Mohammed Salisu to Southampton: Rapid rise from Ghana’s dirt pitches

“He can be a great player,” Fran Castano tells Sky Sports. “He is improving every day and you have to remember that he only played 30 games in Spain. Three years ago he was playing on dirt pitches.”

Nobody appreciates Mohammed Salisu’s leap better than Fran.
To Southampton supporters, this is their new £10.9m signing from La Liga – the Ghanaian centre-back labelled ‘the Wall of Valladolid’. But the Spaniard still recalls the shy boy who turned up for one of his first sessions at his African Talent Football Academy without even boots in which to play.
Salisu borrowed a pair from one of the goalkeepers. The rest is history.

“I was about to kick him out,” laughs Fran.

“But he caught my attention within 10 minutes. Salisu is special. Off the pitch, he was quiet and calm. He liked being alone or with three or four of his closest friends. He was very shy.

“On the pitch, everything changed. Character, aggression and leadership.

“He always wanted to win and he was capable of forgetting bad moments very quickly. His rapid rise has not been easy, but he has a very strong personality and knows what he wants.”
Fran’s own story is fascinating. Born near Madrid, he had a coaching career in his homeland working with young players at Jaen and Leganes before making the unusual move to pursue his career in Africa. He took up roles in Niger and Mauritania working with the best young talent around before realising his vision for an ambitious new project in Accra, Ghana’s capital.

“I was tired of working in Spain,” he explains. “The opportunities were limited and the salaries were low. I needed a new challenge and I have always liked Africa so I made the move.

“I had been working in Africa for five years and even managed to bring a player to Europe with the help of an agent. I realised that the boys were good, they had a lot of talent but their preparation was very poor. They needed better training, better nutrition and many other things too.

“In addition, I noticed that in Ghana, in any part of the country, even in the smallest town, there can be a great player that nobody has seen or given the opportunity.”

With the help of an investor, in 2017, the African Talent Football Academy was born.
Fran’s idea was to prepare the young boys in his academy for Europe – in every sense. Education is compulsory.
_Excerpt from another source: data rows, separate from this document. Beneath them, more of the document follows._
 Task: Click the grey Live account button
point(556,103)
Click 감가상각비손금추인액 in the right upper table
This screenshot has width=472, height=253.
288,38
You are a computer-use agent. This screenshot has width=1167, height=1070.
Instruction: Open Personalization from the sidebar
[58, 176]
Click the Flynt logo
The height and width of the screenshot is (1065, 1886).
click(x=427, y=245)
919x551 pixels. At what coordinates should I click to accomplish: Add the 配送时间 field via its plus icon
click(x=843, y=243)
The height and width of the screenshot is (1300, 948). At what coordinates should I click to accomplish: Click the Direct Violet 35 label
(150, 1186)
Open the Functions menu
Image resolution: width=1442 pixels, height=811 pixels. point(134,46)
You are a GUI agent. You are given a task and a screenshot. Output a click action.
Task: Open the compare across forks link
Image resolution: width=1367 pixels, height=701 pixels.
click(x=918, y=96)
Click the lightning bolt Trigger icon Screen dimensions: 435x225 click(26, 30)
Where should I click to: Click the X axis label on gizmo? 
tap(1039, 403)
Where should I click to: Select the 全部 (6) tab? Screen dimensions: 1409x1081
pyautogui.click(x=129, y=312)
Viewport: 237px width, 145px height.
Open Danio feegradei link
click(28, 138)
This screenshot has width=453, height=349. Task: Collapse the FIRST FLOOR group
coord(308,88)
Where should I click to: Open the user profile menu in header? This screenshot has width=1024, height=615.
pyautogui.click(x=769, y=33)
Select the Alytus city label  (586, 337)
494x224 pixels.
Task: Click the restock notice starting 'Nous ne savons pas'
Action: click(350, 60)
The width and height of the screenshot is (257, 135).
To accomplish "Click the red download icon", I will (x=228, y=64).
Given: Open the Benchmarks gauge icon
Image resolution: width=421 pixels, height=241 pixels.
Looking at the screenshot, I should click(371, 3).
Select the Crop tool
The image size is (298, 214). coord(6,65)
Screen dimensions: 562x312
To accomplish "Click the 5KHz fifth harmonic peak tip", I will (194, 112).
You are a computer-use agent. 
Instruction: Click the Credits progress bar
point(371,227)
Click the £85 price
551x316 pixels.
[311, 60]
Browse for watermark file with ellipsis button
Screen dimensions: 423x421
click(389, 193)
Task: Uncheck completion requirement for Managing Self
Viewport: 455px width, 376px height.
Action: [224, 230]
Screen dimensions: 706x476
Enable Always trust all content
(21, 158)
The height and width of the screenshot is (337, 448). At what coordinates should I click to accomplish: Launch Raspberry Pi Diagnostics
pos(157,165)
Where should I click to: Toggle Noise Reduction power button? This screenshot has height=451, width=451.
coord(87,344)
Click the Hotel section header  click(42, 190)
Language skills are taught with the players learning French and Spanish. The focus is on ensuring that the subsequent transition will be as smooth as possible.

“We prepare them as footballers and as people,” he says. “We want them to be prepared for the day that they arrive in Europe. We also know that many will not make it and still not return home so we want them to be prepared for that other life that they may have there too.

“On a psychological level, we work on character, empathy, resilience, competitiveness. We have many talks with them so that they learn to express themselves and to give their opinion. We want them to be strong to face difficulties and to be able to analyse and overcome problems.

“We also arrange trips to help in orphanages. We clean the beaches. That is so they see that there are people who do not have the opportunity that they have and that they should never forget this.”
Salisu went through all of these experiences, while having access to top coaching. The idea was simple but demanding. He would need to be prepared for anything that was expected of him.

“Physically, they do not need a lot of work beyond the nutrition. Technically, we work on a lot. We enhance their strengths and we try to improve their weaknesses. There is an individual focus.

“In terms of tactics, we try to make them understand the game, be intelligent and be capable of making good decisions, but we do not really teach them any one system. That is not our main objective. We want them to be able to play within different systems and game models.”

Salisu stood out because he picked everything up so quickly.

“He understood everything,” says Fran.

“I was struck by the ability he had to improve. Every day he was a better player.”
All of which made him a candidate for a move to Europe and Fran’s contacts at Valladolid presented an opportunity for Salisu and two other hopefuls to test themselves in Spain.

“I knew the coach of the U19 team and contacted him,” he says. “He told me that the players could come and play there. I called many teams but nobody trusted what I was saying.

“He was the only one who trusted me.”

That faith was rewarded spectacularly.